▶ TASK STATEMENT
Copy the complete listing that follows, letter for letter.

▶ EXTRACTED INFORMATION

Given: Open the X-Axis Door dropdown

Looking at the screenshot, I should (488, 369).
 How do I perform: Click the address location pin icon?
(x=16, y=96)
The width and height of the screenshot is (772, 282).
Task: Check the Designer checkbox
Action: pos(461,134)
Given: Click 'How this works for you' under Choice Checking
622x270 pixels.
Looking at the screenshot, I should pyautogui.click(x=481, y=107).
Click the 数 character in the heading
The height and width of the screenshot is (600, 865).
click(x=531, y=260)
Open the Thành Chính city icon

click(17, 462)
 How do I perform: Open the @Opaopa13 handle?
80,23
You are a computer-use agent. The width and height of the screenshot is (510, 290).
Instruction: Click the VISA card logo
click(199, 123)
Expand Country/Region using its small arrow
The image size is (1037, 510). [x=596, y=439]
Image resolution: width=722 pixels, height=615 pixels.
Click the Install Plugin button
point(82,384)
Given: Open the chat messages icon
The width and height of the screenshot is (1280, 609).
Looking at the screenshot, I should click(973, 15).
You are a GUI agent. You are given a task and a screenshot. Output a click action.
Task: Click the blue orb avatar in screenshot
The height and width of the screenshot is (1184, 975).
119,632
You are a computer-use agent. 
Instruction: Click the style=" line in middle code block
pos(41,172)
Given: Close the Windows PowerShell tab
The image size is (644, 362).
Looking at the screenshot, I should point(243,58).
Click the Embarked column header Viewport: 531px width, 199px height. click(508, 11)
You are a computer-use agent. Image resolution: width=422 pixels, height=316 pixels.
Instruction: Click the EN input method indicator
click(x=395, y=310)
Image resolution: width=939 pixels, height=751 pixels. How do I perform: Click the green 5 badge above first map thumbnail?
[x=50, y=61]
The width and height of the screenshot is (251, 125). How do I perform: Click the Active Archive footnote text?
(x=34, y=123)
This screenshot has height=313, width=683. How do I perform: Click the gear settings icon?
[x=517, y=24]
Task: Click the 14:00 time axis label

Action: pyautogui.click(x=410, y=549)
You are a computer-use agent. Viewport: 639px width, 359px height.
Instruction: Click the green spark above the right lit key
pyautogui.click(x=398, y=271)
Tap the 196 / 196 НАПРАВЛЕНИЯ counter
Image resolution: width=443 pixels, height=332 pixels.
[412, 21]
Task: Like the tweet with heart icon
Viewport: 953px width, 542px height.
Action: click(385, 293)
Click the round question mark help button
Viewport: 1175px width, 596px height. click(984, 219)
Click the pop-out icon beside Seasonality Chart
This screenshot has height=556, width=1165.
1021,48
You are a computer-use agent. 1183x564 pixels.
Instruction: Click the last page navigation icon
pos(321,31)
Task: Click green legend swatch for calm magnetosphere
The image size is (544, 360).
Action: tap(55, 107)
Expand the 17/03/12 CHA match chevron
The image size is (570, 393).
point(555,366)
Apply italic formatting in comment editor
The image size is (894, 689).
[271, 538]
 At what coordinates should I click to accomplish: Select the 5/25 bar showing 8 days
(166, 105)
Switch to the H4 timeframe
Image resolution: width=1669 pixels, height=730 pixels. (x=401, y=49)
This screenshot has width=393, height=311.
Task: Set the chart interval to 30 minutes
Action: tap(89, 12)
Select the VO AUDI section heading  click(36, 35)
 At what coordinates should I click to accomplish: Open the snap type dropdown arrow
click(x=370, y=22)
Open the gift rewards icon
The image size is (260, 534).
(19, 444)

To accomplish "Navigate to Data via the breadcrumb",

▶ RESPONSE TO THE TASK
Given: Open the X-Axis Door dropdown

Looking at the screenshot, I should (488, 369).
 How do I perform: Click the address location pin icon?
(x=16, y=96)
The width and height of the screenshot is (772, 282).
Task: Check the Designer checkbox
Action: pos(461,134)
Given: Click 'How this works for you' under Choice Checking
622x270 pixels.
Looking at the screenshot, I should pyautogui.click(x=481, y=107).
Click the 数 character in the heading
The height and width of the screenshot is (600, 865).
click(x=531, y=260)
Open the Thành Chính city icon

click(17, 462)
 How do I perform: Open the @Opaopa13 handle?
80,23
You are a computer-use agent. The width and height of the screenshot is (510, 290).
Instruction: Click the VISA card logo
click(199, 123)
Expand Country/Region using its small arrow
The image size is (1037, 510). [x=596, y=439]
Image resolution: width=722 pixels, height=615 pixels.
Click the Install Plugin button
point(82,384)
Given: Open the chat messages icon
The width and height of the screenshot is (1280, 609).
Looking at the screenshot, I should click(973, 15).
You are a GUI agent. You are given a task and a screenshot. Output a click action.
Task: Click the blue orb avatar in screenshot
The height and width of the screenshot is (1184, 975).
119,632
You are a computer-use agent. 
Instruction: Click the style=" line in middle code block
pos(41,172)
Given: Close the Windows PowerShell tab
The image size is (644, 362).
Looking at the screenshot, I should point(243,58).
Click the Embarked column header Viewport: 531px width, 199px height. click(508, 11)
You are a computer-use agent. Image resolution: width=422 pixels, height=316 pixels.
Instruction: Click the EN input method indicator
click(x=395, y=310)
Image resolution: width=939 pixels, height=751 pixels. How do I perform: Click the green 5 badge above first map thumbnail?
[x=50, y=61]
The width and height of the screenshot is (251, 125). How do I perform: Click the Active Archive footnote text?
(x=34, y=123)
This screenshot has height=313, width=683. How do I perform: Click the gear settings icon?
[x=517, y=24]
Task: Click the 14:00 time axis label

Action: pyautogui.click(x=410, y=549)
You are a computer-use agent. Viewport: 639px width, 359px height.
Instruction: Click the green spark above the right lit key
pyautogui.click(x=398, y=271)
Tap the 196 / 196 НАПРАВЛЕНИЯ counter
Image resolution: width=443 pixels, height=332 pixels.
[412, 21]
Task: Like the tweet with heart icon
Viewport: 953px width, 542px height.
Action: click(385, 293)
Click the round question mark help button
Viewport: 1175px width, 596px height. click(984, 219)
Click the pop-out icon beside Seasonality Chart
This screenshot has height=556, width=1165.
1021,48
You are a computer-use agent. 1183x564 pixels.
Instruction: Click the last page navigation icon
pos(321,31)
Task: Click green legend swatch for calm magnetosphere
The image size is (544, 360).
Action: tap(55, 107)
Expand the 17/03/12 CHA match chevron
The image size is (570, 393).
point(555,366)
Apply italic formatting in comment editor
The image size is (894, 689).
[271, 538]
 At what coordinates should I click to accomplish: Select the 5/25 bar showing 8 days
(166, 105)
Switch to the H4 timeframe
Image resolution: width=1669 pixels, height=730 pixels. (x=401, y=49)
This screenshot has width=393, height=311.
Task: Set the chart interval to 30 minutes
Action: tap(89, 12)
Select the VO AUDI section heading  click(36, 35)
 At what coordinates should I click to accomplish: Open the snap type dropdown arrow
click(x=370, y=22)
Open the gift rewards icon
The image size is (260, 534).
(19, 444)

To accomplish "Navigate to Data via the breadcrumb",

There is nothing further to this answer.